Data for analysis:

----------------------------------------

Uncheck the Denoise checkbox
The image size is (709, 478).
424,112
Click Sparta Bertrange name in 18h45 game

----------------------------------------

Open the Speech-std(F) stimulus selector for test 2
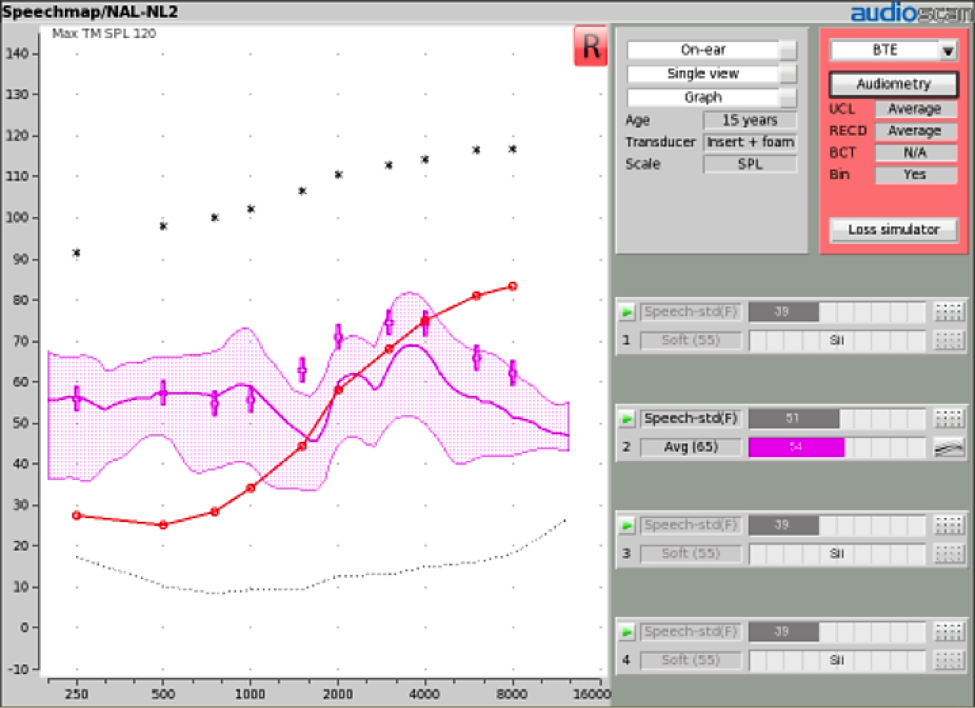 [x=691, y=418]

----------------------------------------

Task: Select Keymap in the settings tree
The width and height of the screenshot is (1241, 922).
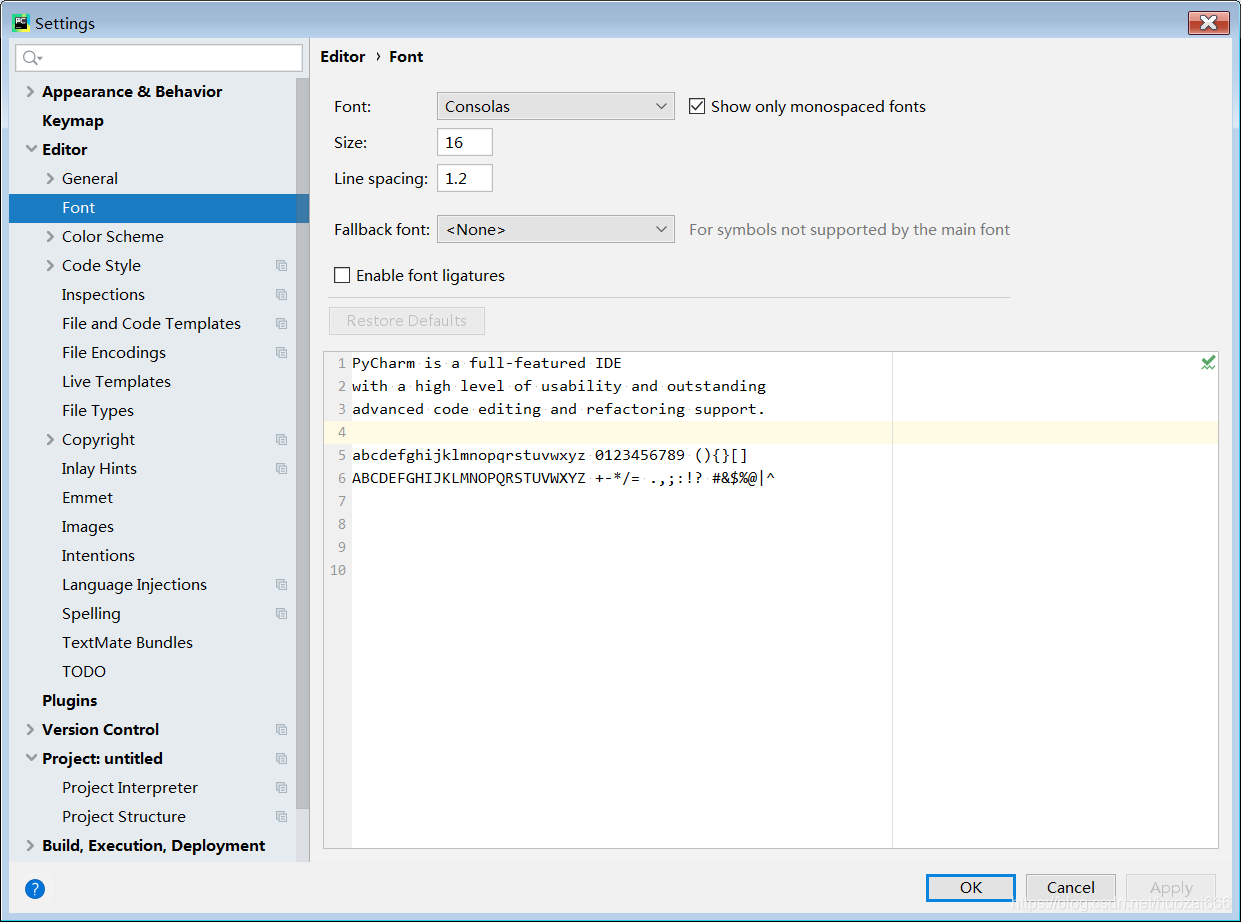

----------------------------------------

Exercise directions: Copy range, inclusive: the line holding "Task: Select Keymap in the settings tree" to the line holding "The width and". Reproduce exactly those lines of the records above and no others.

Exercise response:
Task: Select Keymap in the settings tree
The width and height of the screenshot is (1241, 922).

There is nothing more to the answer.